Can we make the climate a part of the human world?

A new paper of mine, about to be published in the October issue of BAMS (Bulletin of the American Meteorological Society), looks at how the common, ancient human belief that the weather and climate are out of human control affects education and outreach about human-caused climate change. I outlined these ideas and my outreach message at a talk earlier this year. An early online version of the paper is available.

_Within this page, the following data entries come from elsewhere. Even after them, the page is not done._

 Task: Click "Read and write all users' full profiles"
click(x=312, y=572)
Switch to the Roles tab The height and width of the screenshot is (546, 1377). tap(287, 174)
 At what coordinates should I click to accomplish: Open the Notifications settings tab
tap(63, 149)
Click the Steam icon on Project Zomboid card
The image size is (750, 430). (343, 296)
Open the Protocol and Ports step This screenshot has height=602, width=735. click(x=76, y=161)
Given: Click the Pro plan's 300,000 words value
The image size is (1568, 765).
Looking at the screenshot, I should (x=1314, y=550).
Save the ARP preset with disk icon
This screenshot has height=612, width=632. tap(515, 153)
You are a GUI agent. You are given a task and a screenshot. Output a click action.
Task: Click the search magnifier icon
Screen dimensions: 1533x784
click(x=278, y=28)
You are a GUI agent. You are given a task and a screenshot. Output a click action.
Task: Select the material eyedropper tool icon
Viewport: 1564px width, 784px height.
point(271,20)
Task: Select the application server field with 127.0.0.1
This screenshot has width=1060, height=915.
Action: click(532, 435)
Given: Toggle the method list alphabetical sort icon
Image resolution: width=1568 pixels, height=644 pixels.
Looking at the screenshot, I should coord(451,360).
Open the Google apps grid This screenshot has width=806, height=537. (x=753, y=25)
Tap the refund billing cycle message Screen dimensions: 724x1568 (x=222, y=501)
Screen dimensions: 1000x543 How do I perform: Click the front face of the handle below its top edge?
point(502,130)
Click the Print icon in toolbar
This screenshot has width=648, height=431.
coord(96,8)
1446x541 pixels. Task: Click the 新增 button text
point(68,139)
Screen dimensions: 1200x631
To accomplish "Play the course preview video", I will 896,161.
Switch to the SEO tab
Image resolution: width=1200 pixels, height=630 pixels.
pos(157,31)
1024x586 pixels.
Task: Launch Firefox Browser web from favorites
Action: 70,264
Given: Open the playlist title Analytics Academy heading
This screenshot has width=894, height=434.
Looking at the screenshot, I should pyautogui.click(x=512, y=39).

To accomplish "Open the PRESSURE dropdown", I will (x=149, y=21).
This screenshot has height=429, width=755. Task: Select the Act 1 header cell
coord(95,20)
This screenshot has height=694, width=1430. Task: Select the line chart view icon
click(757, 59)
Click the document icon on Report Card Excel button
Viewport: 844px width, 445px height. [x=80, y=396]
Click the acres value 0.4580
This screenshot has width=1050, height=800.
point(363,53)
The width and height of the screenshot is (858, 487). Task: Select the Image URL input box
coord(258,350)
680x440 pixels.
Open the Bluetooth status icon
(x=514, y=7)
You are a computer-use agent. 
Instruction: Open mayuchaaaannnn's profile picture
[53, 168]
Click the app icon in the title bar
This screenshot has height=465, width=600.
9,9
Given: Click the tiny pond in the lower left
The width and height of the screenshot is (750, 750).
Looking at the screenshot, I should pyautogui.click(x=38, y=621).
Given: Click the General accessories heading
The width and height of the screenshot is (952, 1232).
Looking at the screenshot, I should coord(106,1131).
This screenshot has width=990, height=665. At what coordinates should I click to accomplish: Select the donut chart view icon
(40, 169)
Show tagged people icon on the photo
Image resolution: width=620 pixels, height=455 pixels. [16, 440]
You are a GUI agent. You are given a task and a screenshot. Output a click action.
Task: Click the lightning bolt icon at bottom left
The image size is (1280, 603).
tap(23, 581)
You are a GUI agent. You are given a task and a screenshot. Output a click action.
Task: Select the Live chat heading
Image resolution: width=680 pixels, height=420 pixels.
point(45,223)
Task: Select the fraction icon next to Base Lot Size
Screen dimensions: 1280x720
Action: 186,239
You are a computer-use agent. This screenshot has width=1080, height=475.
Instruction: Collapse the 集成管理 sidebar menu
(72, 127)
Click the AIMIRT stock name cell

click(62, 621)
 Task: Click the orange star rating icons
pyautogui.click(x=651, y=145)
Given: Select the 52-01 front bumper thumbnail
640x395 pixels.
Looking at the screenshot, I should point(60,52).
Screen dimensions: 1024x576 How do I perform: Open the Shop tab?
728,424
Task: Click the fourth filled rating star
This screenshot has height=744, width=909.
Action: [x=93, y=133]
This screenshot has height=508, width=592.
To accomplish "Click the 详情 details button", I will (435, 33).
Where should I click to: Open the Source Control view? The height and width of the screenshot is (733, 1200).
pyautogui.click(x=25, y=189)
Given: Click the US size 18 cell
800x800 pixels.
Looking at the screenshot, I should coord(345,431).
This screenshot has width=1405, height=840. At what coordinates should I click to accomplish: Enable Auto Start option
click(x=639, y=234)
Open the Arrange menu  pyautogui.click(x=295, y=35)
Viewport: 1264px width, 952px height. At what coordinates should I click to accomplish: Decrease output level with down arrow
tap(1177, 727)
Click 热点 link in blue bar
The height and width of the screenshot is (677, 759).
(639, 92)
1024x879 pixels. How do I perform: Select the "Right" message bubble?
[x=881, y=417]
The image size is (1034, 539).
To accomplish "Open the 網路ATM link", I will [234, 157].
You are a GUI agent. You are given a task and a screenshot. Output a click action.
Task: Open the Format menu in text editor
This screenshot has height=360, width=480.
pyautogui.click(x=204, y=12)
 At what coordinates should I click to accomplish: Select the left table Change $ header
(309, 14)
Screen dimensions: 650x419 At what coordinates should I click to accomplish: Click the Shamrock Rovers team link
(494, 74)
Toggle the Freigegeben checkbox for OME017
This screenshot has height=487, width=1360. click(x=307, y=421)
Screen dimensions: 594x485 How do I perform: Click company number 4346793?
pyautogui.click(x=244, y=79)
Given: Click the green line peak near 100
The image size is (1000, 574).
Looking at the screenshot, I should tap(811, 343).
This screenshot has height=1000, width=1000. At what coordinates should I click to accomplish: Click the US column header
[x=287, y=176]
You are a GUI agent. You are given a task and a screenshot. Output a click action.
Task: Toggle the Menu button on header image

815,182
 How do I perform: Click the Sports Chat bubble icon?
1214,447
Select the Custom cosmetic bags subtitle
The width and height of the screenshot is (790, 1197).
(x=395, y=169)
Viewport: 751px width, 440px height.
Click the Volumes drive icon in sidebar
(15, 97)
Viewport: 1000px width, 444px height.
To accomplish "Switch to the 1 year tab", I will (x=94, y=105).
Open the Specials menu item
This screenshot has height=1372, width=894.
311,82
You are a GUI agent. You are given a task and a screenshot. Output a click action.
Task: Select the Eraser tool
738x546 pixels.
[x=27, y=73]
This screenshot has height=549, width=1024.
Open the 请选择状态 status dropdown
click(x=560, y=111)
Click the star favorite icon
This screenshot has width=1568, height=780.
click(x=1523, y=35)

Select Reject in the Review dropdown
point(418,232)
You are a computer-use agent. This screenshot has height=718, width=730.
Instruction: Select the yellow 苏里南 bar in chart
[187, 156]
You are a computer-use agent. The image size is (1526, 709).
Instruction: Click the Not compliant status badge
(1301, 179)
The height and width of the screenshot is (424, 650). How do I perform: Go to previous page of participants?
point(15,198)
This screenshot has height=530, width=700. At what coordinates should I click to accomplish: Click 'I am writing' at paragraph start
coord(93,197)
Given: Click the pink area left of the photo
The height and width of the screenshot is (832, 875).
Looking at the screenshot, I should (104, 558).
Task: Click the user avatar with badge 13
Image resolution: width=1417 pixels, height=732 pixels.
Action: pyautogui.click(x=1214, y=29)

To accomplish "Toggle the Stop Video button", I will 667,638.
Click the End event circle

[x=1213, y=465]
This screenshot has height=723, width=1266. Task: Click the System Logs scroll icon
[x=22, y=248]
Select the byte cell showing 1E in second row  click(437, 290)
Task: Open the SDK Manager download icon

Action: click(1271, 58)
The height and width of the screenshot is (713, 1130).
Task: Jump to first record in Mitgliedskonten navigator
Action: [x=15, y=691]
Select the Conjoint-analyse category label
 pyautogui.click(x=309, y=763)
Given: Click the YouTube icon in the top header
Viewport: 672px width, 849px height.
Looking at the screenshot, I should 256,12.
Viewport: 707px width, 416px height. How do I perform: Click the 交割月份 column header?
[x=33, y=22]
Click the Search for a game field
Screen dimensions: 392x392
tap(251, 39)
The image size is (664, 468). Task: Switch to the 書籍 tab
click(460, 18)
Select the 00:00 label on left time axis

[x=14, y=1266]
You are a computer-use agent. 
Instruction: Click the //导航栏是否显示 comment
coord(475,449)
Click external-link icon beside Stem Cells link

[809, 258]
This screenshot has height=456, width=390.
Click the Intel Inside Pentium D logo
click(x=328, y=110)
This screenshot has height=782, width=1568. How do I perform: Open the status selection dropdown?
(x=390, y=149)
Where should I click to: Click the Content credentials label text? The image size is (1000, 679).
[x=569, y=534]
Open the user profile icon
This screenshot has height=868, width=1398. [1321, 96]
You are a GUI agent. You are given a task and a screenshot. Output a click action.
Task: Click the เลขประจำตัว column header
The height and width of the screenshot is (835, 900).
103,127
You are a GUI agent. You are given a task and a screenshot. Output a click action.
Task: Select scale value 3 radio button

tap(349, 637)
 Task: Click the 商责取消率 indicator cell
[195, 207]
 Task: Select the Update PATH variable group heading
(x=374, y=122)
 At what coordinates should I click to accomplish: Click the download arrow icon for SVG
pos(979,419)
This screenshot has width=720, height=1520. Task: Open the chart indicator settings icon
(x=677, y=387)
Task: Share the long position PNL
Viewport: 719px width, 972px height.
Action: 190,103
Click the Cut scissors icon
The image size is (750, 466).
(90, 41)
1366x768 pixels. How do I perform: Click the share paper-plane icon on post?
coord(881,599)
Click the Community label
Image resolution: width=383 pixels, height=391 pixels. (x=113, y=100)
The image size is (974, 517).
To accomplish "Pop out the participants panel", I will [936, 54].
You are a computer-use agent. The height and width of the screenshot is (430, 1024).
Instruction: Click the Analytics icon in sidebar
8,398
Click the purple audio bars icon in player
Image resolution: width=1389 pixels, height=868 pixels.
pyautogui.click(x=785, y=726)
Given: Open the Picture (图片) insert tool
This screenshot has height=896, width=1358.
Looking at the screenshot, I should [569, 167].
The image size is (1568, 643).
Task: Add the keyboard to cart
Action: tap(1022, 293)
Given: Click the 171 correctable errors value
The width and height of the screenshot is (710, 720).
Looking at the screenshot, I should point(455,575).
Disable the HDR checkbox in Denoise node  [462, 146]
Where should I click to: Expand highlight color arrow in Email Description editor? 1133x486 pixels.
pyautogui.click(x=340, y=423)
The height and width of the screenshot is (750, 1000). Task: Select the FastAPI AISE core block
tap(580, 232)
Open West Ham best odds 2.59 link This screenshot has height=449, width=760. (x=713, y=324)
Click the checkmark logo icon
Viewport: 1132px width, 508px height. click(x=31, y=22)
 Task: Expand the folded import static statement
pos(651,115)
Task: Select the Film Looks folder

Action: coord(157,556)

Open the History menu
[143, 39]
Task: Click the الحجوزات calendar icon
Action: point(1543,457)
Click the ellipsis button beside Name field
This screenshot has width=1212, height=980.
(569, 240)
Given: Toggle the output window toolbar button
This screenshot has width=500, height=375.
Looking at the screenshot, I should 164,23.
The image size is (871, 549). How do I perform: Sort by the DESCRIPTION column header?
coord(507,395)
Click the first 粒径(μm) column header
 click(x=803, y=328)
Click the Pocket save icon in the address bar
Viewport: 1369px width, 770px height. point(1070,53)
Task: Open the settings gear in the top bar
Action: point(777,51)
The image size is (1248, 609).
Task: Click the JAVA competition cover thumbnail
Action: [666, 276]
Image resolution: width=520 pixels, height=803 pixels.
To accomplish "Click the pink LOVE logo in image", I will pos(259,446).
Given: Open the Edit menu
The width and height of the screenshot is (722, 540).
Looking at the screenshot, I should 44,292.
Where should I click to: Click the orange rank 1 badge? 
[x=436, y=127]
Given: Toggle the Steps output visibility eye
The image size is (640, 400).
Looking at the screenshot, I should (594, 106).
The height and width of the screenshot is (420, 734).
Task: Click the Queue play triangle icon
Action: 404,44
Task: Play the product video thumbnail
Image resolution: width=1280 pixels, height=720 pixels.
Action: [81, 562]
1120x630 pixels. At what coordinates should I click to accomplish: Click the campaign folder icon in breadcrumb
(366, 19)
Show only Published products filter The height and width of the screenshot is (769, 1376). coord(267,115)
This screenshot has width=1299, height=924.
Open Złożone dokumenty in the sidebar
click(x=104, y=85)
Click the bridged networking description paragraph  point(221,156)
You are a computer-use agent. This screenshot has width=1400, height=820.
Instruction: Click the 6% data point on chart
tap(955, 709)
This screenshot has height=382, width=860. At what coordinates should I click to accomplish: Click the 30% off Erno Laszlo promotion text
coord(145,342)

The article could really be a book, and, in fact, it may become one in a year or two. It grew out of several years of interdisciplinary research, involving everything from reading history and religious texts, to interviewing religious leaders, to participating in outreach programs, to donning a sulu and attending church in Fiji.

Here's the core argument:

Skepticism about anthropogenic climate change may therefore be reasonable when viewed through the lens of religion or the lens of history. In order to create a lasting public understanding of anthropogenic climate change, scientists and educators need to appreciate that the very notion that humans can directly change the climate may conflict with beliefs that underpin the culture of the audience.

I briefly trace the history behind this argument, and provide some modern evidence for the influence of belief on acceptance of the evidence for climate change. Despite what William Briggs, a critic of the early online release, my argument is not purely about religion, rather it is about the sense that the climate is to large to be affected by humans. This idea that we are small compared to the grand forces of nature and the atmosphere may be encoded in a structured belief system, or it may drive people's desire to climb mountains and stare at the view from the top.

Even in secular communities, a broad sense that forces beyond humans control the climate may partly explain the persistence of the argument that natural forcings like solar activity are the primary cause of observed 20th century climate change despite overwhelming scientific evidence to the contrary.

I conclude with two broad suggestions for reforming climate change education and outreach:

Climate change outreach efforts need to address the perceived conflict between the scientific evidence and deeply ingrained cultural perceptions of climate. First, the development of human beliefs about climate should be added to educational materials and lesson plans. Existing education and outreach efforts rarely acknowledge any thinking about climate or climate change prior to the Svante Arrhenius’ 1896 study on atmospheric carbon dioxide and temperature....

Second, educators and scientists should take lessons from approaches used in teaching of evolution, another subject where science can appear to conflict with pre-existing beliefs. Pedagogical research on evolution finds that providing the audience with opportunities to evaluate how their culture or beliefs affect their willingness to accept scientific evidence is more effective than attempting to separate scientific views from religious or cultural views.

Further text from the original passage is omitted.